Contrairement à l’hépatite B classique, l’infection occulte se caractérise par :

des tests standards négatifs (HBsAg négatif), mais la présence du virus à très faible quantité dans le sang.

Ces donneurs paraissent sains, mais peuvent malgré tout transmettre le virus lors d’une transfusion, notamment à des patients vulnérables.

Les principaux résultats de l’étude

L’étude, réalisée entre février et juin 2025 auprès de 269 donneurs de sang à Yaoundé, révèle que :

62 % des donneurs présentaient des marqueurs d’un contact antérieur avec le virus de l’hépatite B ;

chez 3,3 % des donneurs, le virus était encore détectable grâce à des techniques moléculaires très sensibles ;

deux génotypes du virus, A et E, circulent actuellement dans la population étudiée.

Ces résultats confirment l’existence d’un risque résiduel de transmission, même lorsque les tests classiques sont négatifs.

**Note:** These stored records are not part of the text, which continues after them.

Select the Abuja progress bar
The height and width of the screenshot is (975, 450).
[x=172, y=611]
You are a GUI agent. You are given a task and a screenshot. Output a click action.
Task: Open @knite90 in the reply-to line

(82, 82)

Un défi pour les banques de sang

La détection de ce virus « caché » nécessite des tests moléculaires avancés, efficaces mais coûteux et peu accessibles dans de nombreux contextes à ressources limitées.

Exclure systématiquement tous les donneurs porteurs d’anticorps anti-hépatite B réduirait drastiquement le nombre de dons disponibles, aggravant ainsi la pénurie de sang, déjà critique dans le pays.

La vaccination : une solution durable et abordable

Face à ces contraintes, les chercheurs soulignent que la stratégie la plus efficace, réaliste et économiquement accessible reste :
la vaccination systématique et obligatoire contre l’hépatite B.

Cette approche permettrait :

de protéger durablement les donneurs et les receveurs,

de réduire le risque transfusionnel,

et de renforcer la confiance dans le système de santé.

Un enjeu collectif

Cette étude rappelle que la sécurité transfusionnelle ne repose pas uniquement sur la technologie, mais aussi sur des politiques de prévention solides, une sensibilisation continue et un engagement collectif en faveur de la vaccination.

Investir dans la prévention aujourd’hui, c’est sauver des vies demain.